EXERCISE MATERIAL —
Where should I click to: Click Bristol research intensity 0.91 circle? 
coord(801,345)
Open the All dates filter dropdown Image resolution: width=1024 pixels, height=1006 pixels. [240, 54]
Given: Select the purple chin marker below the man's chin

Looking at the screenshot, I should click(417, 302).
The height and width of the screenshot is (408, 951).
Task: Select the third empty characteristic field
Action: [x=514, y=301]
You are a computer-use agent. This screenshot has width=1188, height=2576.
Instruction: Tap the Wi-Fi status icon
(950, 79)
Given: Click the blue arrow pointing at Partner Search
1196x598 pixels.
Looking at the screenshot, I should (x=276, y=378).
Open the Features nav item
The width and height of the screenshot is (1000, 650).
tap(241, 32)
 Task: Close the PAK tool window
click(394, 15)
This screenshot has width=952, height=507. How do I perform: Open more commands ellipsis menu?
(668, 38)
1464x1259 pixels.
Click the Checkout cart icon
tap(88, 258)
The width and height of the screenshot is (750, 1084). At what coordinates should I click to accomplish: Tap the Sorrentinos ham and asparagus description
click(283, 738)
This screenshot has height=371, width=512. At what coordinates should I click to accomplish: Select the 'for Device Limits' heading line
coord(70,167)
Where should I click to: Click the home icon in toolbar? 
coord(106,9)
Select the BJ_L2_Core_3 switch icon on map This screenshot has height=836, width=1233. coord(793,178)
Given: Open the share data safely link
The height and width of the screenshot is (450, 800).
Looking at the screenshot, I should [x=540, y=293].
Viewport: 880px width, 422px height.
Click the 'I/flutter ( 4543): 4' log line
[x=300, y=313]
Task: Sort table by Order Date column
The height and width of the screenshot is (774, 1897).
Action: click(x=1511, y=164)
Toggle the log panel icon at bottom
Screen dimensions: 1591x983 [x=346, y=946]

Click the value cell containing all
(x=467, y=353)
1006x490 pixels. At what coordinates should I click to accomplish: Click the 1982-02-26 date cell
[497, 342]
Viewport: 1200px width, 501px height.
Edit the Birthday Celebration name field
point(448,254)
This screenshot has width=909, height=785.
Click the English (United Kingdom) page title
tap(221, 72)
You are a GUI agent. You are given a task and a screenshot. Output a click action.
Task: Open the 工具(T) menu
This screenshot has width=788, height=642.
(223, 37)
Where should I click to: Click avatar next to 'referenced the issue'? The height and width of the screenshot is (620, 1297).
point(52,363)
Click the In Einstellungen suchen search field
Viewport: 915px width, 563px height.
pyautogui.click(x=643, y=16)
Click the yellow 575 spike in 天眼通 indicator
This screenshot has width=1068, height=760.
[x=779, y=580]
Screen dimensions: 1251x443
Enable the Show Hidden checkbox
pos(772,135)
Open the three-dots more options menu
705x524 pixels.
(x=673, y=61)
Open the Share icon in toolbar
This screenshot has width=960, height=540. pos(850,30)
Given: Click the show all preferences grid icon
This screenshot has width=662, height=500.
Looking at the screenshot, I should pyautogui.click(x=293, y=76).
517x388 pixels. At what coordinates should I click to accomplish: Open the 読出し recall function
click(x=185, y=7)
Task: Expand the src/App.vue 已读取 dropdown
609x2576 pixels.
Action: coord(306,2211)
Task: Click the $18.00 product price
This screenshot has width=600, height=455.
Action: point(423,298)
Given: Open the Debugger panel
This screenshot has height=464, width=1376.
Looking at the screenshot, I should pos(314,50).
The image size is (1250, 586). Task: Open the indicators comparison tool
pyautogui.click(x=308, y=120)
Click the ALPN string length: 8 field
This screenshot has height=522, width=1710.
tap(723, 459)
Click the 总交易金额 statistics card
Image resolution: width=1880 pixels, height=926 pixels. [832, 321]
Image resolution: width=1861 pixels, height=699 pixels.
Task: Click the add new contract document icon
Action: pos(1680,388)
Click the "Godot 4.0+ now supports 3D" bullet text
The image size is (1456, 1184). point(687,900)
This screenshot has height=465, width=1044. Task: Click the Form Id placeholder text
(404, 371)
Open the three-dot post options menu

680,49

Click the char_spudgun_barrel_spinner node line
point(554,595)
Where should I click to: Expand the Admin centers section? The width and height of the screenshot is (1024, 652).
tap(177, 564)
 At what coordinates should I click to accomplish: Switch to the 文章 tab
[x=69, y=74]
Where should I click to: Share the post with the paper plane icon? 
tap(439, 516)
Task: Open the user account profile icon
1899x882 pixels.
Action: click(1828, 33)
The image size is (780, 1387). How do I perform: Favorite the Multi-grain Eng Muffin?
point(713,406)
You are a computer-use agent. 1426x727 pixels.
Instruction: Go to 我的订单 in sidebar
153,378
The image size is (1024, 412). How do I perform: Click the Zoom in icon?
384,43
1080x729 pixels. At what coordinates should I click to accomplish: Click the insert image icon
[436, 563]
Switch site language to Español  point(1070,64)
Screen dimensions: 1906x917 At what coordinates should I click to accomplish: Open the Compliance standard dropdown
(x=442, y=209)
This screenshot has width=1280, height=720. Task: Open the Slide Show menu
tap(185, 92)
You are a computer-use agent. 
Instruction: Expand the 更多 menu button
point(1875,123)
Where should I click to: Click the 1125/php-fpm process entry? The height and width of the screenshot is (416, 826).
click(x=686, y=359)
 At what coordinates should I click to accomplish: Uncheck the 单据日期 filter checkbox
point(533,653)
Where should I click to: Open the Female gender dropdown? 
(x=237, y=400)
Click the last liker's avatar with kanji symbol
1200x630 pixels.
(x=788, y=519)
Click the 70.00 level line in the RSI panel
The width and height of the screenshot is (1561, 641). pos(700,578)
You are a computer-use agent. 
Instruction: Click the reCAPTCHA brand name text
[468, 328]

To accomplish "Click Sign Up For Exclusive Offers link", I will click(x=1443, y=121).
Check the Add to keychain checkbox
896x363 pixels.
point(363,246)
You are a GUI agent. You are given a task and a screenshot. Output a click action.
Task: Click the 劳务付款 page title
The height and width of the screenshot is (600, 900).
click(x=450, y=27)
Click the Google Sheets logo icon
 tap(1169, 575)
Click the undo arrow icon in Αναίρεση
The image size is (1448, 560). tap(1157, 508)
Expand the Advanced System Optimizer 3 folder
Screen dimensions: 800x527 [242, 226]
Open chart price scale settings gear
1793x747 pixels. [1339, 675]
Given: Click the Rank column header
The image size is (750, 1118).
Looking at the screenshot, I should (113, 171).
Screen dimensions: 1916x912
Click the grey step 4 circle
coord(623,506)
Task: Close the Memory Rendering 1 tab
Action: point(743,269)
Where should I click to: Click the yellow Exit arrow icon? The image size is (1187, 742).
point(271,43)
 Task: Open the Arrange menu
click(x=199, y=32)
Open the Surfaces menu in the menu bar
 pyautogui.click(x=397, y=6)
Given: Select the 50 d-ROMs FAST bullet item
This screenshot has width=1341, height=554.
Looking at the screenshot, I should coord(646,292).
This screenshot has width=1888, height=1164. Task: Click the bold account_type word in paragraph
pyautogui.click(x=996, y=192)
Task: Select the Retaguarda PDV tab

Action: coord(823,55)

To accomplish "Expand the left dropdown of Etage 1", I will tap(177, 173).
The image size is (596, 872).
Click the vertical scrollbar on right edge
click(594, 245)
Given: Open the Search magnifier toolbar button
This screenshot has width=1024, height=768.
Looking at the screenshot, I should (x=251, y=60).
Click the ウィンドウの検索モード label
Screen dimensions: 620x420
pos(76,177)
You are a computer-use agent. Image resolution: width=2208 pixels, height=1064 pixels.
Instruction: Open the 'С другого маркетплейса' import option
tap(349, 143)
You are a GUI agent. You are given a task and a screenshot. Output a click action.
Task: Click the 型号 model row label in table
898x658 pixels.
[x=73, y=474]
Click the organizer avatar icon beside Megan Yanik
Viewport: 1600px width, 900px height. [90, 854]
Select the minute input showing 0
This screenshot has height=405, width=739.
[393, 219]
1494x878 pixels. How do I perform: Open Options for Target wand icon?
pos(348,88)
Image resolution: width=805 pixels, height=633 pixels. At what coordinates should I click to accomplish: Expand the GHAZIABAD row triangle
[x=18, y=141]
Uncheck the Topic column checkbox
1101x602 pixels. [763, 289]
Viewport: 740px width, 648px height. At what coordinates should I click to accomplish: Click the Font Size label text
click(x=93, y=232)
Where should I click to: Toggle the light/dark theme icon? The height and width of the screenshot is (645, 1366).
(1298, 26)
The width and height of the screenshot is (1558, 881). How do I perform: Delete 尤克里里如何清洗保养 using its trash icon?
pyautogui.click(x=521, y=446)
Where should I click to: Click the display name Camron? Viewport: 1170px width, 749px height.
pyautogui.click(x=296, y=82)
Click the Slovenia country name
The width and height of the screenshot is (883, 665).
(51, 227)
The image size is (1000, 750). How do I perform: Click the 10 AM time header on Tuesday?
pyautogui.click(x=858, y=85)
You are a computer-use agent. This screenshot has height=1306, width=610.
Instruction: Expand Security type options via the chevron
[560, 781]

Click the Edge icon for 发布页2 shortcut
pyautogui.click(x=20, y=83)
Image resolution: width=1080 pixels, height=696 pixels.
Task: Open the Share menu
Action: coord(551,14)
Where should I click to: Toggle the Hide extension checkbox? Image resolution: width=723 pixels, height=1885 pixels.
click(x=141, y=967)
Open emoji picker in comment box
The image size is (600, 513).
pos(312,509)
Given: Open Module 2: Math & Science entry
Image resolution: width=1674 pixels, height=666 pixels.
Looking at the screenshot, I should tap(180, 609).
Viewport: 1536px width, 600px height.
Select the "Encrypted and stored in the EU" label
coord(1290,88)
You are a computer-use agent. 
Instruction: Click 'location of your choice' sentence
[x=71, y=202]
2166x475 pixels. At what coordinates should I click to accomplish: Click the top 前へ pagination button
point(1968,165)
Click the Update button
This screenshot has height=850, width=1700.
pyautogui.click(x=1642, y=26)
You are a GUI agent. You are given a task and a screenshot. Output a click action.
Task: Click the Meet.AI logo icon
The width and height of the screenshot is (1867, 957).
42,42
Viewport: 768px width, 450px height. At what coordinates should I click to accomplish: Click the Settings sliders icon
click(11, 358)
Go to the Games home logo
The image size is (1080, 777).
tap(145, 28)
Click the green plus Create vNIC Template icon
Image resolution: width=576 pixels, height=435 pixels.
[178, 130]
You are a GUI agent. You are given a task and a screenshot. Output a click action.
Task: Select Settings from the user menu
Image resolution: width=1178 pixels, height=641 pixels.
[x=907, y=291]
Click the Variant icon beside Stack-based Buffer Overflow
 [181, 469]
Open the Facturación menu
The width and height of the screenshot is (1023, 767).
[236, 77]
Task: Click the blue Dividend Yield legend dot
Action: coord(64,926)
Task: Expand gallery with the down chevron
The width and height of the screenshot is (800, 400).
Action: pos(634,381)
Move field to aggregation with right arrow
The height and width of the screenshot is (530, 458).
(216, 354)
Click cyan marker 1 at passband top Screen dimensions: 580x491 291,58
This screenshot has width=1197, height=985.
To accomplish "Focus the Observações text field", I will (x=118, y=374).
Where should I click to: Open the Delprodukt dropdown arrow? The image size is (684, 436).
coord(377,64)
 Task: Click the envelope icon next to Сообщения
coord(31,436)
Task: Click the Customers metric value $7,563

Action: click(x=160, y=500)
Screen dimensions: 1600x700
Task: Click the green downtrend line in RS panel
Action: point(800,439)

EXERCISE AIM — Your answer should be one number: how many lines in the records above include "link".

RESPONSE AREA — 2